Arcani da svelare, pellegrini in cerca di erbe miracolose. Sette epigrafi legate ad altrettanti pianeti, un portale incantato. Trae spunto dalle enigmatiche incisioni presenti sulla porta alchemica di Roma il lavoro d’esordio omonimo del trio The Magic Door composto dalla regista-autrice Giada Colagrande e dai polistrumentisti Arthuan Rebis e Vincenzo Zitello. L’imponente ricorso all’uso di cordofoni (arpa, nyckelharpa, viola, esraj) infonde al progetto una connotazione stilistica di matrice folk, sovente in bilico tra musica celtica ed esotica contaminazione. Un concept a tutti gli effetti in cui i titoli dei brani in scaletta rimandano alle scalfitture che campeggiano indelebili sul monumento situato all’Esquilino, dove una volta sorgeva la villa dell’alchimista Marchese Palombara.

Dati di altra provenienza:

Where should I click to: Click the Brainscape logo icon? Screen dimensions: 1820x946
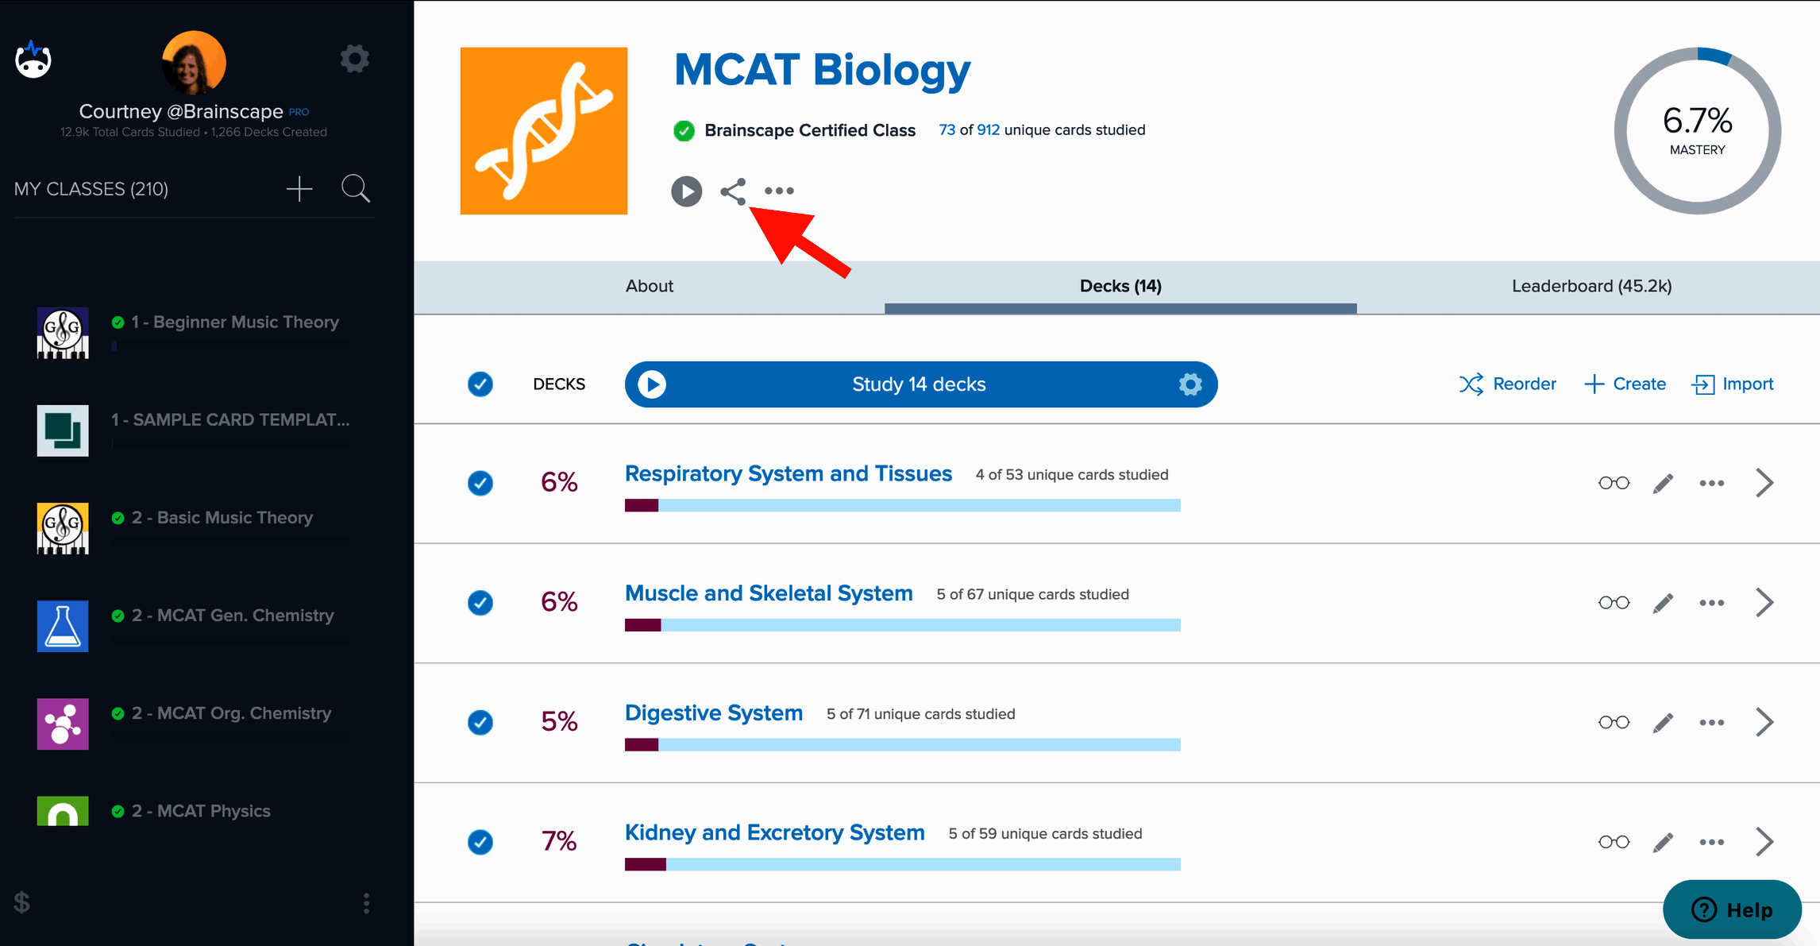[33, 60]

Frutto di un accurato processo di traduzione dal latino, le liriche trovano degna rappresentazione nelle interpretazioni dell’ispirato tandem Colagrande-Rebis (quest’ultimo dotato di una timbrica avvolgente e profonda) dispensando atmosfere che ben si amalgamano agli esoterici orditi del racconto. Da Jupiter’s Dew a Sun in a Flame, passando per Waters of Mars e Saturnine Night, il curato fil-rouge che unisce le raffinate sonorità di “The Magic Door” concretizza un viaggio emozionale ammaliante ed oscuro al quale prendono parte come ospiti d’onore il percussionista americano Glen Velez – vero e proprio ‘mago’ dei tamburi a cornice – e il contrabbassista Marco Cavanna. Grazie alla suggestiva ispirazione ed a un contenuto musicale di indubbio spessore “The Magic Door” si rivela progetto artistico colto e coinvolgente. L’ineluttabile chiave per svelare le verità nascoste nella pietra.